* [Exercise requirements]
Please show every line of the records that contains the string "resolution", copying each line in full. Matching is case-sensitive.

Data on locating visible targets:
● ● ●

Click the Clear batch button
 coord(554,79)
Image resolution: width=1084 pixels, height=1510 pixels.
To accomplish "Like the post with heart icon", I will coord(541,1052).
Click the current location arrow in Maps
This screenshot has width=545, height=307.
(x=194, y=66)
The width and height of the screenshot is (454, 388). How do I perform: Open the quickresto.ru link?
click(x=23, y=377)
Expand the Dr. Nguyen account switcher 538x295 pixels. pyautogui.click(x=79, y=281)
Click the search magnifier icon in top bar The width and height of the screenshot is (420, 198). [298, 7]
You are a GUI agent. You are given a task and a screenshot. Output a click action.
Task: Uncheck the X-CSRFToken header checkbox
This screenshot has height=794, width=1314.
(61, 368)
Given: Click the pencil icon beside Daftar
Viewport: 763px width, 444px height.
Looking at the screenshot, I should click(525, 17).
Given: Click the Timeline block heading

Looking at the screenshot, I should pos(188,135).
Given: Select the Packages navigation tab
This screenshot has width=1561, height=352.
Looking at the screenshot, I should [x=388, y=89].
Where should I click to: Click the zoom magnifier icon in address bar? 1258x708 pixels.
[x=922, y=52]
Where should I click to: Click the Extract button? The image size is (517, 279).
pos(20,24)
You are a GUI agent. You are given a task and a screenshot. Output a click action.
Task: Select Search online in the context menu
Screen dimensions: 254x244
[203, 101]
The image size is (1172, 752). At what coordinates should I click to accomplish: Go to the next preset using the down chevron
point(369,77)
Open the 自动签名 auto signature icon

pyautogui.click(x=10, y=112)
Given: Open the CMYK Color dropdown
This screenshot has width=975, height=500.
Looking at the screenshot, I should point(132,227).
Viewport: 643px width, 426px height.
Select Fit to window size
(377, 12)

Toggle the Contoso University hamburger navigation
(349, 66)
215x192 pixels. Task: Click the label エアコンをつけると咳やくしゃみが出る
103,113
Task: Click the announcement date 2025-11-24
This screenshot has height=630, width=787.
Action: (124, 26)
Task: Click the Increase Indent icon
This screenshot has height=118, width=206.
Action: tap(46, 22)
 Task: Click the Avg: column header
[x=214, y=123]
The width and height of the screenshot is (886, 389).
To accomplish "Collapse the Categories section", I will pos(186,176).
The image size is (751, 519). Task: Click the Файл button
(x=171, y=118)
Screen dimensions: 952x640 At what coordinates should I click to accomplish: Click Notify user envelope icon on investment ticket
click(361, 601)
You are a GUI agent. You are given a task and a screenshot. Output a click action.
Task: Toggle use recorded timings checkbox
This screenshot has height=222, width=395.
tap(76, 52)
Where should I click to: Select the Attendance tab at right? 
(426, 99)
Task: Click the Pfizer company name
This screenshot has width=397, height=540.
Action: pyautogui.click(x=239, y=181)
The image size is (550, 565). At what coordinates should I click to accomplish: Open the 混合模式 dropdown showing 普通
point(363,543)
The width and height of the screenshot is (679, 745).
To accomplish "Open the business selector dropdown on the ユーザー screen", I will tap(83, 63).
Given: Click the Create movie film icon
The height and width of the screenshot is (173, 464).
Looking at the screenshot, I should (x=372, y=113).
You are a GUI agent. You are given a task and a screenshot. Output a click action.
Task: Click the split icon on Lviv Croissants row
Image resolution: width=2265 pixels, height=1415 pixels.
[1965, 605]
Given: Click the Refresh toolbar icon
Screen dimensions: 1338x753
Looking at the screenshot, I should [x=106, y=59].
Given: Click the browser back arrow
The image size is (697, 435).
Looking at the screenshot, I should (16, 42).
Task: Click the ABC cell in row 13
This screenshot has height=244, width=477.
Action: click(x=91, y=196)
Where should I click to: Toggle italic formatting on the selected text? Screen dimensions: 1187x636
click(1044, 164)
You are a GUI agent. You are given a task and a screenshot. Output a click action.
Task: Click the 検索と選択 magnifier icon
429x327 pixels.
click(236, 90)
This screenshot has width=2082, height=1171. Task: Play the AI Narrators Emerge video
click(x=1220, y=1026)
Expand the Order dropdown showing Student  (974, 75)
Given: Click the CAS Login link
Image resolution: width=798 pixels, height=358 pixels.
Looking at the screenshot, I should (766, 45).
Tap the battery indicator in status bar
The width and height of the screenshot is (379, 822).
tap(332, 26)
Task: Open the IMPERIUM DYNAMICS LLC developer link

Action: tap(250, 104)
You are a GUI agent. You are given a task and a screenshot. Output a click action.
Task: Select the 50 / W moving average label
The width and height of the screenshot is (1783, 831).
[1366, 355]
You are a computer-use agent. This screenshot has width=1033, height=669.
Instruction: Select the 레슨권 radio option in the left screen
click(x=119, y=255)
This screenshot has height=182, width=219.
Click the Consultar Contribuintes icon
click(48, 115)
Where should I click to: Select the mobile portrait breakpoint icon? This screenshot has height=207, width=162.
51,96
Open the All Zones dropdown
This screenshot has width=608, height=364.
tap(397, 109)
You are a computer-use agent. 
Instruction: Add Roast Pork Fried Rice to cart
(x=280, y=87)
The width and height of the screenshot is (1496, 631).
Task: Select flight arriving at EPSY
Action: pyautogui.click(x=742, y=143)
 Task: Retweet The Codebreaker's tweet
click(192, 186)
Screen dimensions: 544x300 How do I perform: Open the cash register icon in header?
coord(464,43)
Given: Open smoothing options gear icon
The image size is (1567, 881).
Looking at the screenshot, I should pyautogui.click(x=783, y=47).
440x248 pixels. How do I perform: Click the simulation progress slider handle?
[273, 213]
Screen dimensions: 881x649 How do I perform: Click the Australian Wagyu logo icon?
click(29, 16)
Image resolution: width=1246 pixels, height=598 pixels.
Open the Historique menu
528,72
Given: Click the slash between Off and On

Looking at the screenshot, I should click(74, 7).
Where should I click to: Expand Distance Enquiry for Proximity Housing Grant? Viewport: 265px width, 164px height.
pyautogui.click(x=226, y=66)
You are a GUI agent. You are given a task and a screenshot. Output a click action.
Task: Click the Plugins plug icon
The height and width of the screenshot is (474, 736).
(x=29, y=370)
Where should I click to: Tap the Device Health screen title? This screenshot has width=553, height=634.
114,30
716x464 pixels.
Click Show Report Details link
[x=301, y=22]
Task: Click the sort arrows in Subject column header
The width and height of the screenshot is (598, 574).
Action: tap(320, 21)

● ● ●

* [Reply]
Image resolution: width=1084 pixels, height=1510 pixels.
Image resolution: width=2265 pixels, height=1415 pixels.
Image resolution: width=798 pixels, height=358 pixels.
Image resolution: width=1246 pixels, height=598 pixels.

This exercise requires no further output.